Aim of the exercise: Gather every line in the data below that contains the string "dimensions", and reproduce each such line in full.

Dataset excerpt
+++

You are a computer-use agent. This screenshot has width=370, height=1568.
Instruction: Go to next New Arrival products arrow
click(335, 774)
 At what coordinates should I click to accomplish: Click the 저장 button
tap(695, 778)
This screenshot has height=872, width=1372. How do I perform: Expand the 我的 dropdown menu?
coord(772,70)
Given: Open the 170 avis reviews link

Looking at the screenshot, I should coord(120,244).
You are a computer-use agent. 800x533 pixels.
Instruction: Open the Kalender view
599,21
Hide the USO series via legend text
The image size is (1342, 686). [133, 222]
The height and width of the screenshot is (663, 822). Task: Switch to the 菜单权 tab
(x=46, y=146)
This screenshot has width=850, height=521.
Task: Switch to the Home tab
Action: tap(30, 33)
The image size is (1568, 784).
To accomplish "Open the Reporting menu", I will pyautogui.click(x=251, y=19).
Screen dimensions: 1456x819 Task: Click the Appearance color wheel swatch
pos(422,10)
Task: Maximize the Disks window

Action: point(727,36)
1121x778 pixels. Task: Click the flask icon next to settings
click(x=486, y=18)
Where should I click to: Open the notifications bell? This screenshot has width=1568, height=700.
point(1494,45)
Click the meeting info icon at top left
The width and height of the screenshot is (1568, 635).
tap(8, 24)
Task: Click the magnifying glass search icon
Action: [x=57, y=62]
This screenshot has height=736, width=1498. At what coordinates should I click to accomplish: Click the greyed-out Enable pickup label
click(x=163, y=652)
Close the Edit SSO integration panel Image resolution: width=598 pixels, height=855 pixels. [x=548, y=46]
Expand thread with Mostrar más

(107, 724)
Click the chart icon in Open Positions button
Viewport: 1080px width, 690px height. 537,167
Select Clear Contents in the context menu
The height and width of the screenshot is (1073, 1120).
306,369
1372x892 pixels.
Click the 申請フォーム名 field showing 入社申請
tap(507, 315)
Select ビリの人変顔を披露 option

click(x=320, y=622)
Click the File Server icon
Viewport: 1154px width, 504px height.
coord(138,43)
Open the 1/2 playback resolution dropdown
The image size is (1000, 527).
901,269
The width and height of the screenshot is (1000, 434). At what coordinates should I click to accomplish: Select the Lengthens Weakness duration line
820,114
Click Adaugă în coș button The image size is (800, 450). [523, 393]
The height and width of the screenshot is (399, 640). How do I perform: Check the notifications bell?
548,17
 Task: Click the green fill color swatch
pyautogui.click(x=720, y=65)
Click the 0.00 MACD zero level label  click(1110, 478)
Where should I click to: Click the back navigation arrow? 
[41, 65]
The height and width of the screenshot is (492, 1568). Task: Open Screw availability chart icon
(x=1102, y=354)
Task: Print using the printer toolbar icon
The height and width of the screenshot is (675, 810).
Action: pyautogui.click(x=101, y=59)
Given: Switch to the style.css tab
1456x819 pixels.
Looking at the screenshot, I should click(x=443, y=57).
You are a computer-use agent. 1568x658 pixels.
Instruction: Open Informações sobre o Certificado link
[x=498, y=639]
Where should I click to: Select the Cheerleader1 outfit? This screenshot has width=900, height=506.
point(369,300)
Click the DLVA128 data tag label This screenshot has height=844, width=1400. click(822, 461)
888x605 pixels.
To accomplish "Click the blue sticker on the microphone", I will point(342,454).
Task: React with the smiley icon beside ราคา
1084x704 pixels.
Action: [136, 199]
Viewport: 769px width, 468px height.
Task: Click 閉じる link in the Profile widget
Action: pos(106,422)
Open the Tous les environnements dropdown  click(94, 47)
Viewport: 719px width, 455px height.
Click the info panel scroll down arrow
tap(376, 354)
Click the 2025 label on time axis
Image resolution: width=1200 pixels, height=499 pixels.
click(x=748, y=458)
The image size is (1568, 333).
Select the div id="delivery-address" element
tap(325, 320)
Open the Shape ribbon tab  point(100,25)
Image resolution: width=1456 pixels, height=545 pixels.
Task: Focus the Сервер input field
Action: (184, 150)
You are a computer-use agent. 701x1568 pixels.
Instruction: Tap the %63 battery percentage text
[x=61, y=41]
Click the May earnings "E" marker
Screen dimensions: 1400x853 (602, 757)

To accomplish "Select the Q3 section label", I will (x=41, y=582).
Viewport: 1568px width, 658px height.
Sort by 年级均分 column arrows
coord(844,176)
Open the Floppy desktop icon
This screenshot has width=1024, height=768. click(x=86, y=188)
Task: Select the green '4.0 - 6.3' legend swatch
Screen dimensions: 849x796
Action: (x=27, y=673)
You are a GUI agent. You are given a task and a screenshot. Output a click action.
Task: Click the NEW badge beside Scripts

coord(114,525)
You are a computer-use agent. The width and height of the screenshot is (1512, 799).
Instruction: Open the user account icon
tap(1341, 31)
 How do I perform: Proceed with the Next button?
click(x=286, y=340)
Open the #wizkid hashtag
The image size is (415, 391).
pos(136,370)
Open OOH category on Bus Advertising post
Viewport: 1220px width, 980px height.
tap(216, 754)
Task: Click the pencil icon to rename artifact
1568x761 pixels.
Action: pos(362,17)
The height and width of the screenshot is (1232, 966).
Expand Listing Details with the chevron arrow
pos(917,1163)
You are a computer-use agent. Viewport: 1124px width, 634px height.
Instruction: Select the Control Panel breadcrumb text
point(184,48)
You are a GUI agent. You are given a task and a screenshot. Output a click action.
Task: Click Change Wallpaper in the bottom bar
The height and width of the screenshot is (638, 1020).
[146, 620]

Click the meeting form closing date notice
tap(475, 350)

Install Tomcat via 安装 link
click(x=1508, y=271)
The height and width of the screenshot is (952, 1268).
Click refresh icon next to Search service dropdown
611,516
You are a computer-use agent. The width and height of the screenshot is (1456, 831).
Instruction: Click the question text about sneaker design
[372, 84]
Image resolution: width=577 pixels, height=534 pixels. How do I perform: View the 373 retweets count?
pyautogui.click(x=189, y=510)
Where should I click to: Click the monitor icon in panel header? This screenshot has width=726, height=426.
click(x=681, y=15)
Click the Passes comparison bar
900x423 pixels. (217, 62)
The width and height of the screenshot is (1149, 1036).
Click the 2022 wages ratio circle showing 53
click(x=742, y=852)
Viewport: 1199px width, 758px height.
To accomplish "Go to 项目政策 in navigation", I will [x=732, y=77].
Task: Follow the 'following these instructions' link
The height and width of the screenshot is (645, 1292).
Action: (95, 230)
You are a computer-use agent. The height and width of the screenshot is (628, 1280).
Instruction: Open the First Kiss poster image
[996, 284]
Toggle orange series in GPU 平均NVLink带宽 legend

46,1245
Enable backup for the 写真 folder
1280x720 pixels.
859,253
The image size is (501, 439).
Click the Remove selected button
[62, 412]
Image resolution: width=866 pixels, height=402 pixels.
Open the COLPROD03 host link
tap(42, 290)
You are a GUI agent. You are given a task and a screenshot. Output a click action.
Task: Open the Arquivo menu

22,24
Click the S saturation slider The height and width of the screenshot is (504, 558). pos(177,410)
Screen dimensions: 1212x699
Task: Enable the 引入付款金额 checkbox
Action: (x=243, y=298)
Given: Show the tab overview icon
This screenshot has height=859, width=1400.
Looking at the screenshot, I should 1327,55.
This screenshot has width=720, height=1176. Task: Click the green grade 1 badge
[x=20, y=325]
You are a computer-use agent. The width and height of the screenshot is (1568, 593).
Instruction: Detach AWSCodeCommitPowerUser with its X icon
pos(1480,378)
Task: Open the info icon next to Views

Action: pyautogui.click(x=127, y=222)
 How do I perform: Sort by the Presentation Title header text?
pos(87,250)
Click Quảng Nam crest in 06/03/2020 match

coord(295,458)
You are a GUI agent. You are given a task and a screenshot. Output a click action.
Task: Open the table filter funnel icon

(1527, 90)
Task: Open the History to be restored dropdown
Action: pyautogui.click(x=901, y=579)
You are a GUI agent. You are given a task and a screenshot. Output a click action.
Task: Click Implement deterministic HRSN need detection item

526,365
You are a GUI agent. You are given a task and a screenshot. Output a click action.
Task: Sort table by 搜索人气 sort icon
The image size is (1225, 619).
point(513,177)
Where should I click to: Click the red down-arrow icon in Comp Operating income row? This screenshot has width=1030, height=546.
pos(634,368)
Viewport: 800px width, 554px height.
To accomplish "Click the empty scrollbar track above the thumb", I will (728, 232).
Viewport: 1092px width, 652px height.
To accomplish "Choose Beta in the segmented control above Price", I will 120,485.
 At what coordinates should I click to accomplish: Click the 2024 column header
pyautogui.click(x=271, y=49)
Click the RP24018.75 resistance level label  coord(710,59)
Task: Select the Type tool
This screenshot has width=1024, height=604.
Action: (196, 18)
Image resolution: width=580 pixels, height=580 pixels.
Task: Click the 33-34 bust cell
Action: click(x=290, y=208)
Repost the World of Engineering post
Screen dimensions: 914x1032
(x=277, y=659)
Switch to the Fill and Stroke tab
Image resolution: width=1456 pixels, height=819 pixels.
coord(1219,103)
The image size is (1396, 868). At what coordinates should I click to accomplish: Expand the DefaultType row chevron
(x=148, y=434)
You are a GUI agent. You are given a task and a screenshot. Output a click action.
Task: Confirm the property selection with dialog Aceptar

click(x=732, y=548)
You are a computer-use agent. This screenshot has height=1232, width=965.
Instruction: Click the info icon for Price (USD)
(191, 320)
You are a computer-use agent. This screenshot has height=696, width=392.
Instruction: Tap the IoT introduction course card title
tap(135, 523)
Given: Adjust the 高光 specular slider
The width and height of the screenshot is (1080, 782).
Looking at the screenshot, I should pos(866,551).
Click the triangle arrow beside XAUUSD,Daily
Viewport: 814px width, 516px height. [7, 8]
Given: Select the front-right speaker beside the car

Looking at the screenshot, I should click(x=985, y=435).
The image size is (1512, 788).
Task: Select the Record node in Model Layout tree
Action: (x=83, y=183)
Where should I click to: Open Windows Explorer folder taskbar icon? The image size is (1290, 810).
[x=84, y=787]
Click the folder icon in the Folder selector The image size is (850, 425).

+++

Exercise answer:
Screen dimensions: 1456x819 Task: Click the Appearance color wheel swatch
Screen dimensions: 1400x853 (602, 757)
Screen dimensions: 849x796
Screen dimensions: 1212x699
Screen dimensions: 914x1032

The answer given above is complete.